Né en septembre 1930 à Souk-Ahras - ville natale de Saint-Augustin
- dans le département de Constantine à l'époque de
l'Algérie française, orphelin dès l'âge de deux mois d'un père officier
indigène dans l'armée française qui avait été mobilisé dans les
«tranchées» de la Grande guerre, Hamlaoui Mekachera choisira,
durant toute sa vie, d'être fidèle à la France.
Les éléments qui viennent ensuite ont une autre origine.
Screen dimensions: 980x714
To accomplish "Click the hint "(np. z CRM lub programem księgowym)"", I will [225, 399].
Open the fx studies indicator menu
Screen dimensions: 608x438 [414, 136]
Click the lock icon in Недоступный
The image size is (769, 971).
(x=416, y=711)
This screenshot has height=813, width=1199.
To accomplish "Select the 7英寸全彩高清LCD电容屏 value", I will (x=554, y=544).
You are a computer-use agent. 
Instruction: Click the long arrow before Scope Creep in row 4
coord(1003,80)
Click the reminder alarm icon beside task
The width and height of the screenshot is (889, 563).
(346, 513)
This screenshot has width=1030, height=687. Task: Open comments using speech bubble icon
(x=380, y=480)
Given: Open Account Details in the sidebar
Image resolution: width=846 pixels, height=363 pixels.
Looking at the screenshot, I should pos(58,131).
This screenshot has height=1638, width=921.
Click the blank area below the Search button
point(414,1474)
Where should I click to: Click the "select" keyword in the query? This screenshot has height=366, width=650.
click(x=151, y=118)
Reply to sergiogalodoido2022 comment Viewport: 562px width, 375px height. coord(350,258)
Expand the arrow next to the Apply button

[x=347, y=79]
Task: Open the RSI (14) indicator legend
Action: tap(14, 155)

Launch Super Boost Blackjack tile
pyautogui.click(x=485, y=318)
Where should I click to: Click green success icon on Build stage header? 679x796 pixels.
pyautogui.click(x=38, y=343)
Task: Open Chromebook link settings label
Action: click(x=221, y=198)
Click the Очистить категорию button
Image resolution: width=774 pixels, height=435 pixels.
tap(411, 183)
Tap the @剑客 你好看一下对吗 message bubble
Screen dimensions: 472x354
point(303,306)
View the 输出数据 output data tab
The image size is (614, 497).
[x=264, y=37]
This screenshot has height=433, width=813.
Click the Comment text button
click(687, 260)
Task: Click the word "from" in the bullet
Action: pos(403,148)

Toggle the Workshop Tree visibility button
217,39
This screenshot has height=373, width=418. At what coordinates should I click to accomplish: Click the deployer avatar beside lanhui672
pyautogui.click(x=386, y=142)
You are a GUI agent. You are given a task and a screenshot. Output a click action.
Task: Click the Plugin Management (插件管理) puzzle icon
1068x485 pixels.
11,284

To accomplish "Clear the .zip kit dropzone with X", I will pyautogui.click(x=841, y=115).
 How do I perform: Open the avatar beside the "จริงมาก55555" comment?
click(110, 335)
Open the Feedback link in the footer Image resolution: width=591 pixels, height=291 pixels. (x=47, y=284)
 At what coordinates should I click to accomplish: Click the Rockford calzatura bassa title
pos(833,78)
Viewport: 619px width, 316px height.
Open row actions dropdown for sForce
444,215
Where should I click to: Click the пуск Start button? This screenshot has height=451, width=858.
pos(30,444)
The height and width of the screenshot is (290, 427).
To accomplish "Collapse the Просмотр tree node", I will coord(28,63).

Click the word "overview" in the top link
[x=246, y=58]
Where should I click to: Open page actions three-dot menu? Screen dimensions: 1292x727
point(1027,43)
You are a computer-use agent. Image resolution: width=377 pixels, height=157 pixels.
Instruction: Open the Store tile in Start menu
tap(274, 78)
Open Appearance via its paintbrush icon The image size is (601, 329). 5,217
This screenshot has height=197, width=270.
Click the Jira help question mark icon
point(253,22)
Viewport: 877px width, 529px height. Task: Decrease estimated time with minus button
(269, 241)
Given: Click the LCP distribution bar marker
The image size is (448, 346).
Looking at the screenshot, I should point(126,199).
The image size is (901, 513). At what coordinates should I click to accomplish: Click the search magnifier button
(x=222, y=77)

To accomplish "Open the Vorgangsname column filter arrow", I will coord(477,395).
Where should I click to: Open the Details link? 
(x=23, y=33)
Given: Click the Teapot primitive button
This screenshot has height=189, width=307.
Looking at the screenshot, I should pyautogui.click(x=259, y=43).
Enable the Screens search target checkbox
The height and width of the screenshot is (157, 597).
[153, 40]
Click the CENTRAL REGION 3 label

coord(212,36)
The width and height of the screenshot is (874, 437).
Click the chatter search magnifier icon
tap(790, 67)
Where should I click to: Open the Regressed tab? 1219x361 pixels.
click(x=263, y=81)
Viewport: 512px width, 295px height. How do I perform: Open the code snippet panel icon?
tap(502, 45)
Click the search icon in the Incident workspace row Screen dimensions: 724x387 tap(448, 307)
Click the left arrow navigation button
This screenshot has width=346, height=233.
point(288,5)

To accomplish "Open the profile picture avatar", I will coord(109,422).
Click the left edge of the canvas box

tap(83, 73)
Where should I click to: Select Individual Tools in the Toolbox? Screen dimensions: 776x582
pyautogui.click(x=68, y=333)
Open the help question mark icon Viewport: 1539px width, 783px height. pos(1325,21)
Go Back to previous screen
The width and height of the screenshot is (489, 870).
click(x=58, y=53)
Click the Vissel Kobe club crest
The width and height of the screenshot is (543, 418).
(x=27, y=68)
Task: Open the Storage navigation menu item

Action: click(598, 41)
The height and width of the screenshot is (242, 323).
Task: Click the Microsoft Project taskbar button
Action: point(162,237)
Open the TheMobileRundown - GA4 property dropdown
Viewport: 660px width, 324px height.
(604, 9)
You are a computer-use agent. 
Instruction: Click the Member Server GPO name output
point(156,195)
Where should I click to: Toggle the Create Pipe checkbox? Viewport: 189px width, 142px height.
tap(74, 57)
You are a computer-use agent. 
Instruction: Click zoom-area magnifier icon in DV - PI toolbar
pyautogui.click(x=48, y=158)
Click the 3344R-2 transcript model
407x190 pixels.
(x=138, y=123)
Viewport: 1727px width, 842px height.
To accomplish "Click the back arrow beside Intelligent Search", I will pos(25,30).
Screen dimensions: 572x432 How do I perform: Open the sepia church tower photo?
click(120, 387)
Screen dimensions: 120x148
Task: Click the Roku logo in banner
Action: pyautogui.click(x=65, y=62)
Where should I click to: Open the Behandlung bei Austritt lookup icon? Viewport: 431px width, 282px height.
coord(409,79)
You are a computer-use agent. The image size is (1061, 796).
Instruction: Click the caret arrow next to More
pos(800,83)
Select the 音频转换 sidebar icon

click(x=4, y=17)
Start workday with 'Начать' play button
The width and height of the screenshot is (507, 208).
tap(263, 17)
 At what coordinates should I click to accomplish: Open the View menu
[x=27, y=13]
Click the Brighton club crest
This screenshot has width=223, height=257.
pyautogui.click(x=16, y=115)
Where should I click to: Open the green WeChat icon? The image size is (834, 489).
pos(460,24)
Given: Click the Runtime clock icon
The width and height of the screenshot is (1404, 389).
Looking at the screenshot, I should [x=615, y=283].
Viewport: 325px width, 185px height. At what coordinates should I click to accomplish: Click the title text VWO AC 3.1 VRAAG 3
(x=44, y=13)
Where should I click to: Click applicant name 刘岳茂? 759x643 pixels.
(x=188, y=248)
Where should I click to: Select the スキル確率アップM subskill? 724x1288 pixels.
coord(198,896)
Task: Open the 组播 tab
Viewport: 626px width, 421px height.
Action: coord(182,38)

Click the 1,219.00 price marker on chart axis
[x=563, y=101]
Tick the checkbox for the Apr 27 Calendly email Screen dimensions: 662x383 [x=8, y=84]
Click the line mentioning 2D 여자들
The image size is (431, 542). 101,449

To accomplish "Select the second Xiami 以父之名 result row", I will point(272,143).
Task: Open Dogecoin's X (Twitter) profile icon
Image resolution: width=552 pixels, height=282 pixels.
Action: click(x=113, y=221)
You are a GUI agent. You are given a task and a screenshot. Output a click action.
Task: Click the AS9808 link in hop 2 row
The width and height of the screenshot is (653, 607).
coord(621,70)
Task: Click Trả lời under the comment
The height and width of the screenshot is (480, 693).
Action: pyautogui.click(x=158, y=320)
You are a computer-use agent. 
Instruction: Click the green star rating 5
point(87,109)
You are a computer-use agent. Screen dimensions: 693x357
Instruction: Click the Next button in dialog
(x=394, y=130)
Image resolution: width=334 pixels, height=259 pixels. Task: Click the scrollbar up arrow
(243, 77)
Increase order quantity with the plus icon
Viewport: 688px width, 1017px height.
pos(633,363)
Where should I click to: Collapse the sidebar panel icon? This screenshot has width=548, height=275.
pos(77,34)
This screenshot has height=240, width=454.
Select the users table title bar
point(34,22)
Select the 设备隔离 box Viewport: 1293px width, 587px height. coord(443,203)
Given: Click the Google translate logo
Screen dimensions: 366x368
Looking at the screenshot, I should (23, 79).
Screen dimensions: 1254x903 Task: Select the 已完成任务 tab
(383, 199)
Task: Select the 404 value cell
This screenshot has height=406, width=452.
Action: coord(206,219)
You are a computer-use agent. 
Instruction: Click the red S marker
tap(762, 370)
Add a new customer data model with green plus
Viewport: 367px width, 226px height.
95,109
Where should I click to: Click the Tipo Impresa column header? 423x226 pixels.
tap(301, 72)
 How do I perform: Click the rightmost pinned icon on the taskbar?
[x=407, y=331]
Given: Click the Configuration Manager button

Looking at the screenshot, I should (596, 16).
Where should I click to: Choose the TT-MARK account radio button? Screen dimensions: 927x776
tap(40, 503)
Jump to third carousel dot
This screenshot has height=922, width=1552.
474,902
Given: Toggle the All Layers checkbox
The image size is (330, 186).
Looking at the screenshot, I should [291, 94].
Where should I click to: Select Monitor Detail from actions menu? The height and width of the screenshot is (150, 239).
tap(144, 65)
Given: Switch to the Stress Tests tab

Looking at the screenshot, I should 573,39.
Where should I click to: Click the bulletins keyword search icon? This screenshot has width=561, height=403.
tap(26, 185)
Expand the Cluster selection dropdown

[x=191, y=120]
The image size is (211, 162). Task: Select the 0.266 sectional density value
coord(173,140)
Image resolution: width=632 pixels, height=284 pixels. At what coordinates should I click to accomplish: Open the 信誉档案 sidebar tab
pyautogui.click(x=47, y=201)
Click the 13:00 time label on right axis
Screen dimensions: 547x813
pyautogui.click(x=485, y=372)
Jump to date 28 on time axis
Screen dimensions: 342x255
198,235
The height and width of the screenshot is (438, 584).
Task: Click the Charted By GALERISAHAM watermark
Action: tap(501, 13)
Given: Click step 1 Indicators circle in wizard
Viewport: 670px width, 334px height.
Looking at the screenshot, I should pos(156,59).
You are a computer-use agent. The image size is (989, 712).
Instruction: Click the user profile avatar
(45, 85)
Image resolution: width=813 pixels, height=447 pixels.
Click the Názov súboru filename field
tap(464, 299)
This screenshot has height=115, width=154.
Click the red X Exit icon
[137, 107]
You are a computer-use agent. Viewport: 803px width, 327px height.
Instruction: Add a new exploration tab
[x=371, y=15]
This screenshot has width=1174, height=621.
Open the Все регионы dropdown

Formé à l'école des enfants de troupe de Miliana, près
d'Alger, dont la devise est «Un seul coeur, un seul drapeau»,
Hamlaoui Mekachera fera en tant que sous-officier radio et mineur-dépiègeur
la guerre d'Indochine, avant d'être officier d'infanterie,
durant la guerre d'Algérie, puis en métropole, et de devenir directeur
de centre hospitalier dans le Jura.
Ses responsabilités dans les associations de défense
des Français musulmans le conduisent à se voir confier
des fonctions officielles : délégué ministériel à l'intégration
(1995), membre du Conseil économique et social (1998), puis
ministre en charge des Anciens Combattants pendant cinq
ans (2002-2007). À ce poste, il mettra notamment en oeuvre la
«décristallisation» des pensions des anciens combattants des
anciennes colonies, et lancera le concept de la «mémoire partagée».